If anything could be called the universal language of horology, it must the round dial with concentric hour and minute hands pointing to a chapter ring demarked for twelve hours. It is a classic form, timeworn and comfortable, which a heritage reaching back to the sundials of antiquity. For most of us it is second nature, and anything else is a novelty not to be considered serious watchmaking. However there is a long lineage of connoisseurs dedicated to the many alternative dialects of time, who collect and support the artistry of those watchmakers and manufactures willing to make special pieces that can sing a different melody. While they express the same beat and measure of the standard units of time and are comprehensible to everyone they express it in a different way, one that becomes music only in certain ears.

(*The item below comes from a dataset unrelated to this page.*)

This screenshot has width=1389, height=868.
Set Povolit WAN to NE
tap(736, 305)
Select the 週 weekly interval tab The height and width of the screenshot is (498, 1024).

While generally treated as transient fashions most of these alternative forms have heritages reaching back hundreds of years, and are just as authentic if not as accepted. For the free spirits of mechanical horology the accepted standard is just a safe route of limited imagination, or the consensus reality dictated to us by the industry and society. Far be it from us to submit to any form of tyranny, so let us be defiant then, and take a small look into the larger world that lies beyond the shadow of the gnomon.

For those otherwise dedicated to the standard dial format, the regulator dial is the most accessible alternative. In its most characteristic form, the regulator dial has a subsidiary hour hand, a subsidiary seconds hand, and a central minutes hand placing most of the emphasis on reading the precise minute displayed. This dial format originates with English longcase regulator clocks, a special class of observatory-grade high precision clocks used for making astronomical observations, and used as master-clocks by clock and watch makers as a time standard that other clocks and watches could be adjusted by. In effect they were the chronometers of the clock world, a heritage that is especially fitting since the first regulator clocks were created by John Harrison in the 1720s. A byproduct of his quest for precision before beginning the development of marine timekeepers, his early regulator clocks achieved a claimed accuracy of +/-12 seconds per year. George Graham further developed the regulator clock into its essential form by the late 1740s, using his dead-beat escapement (1715), Harrison’s temperature-compensated gridiron pendulum (1725), and the first regulator dial.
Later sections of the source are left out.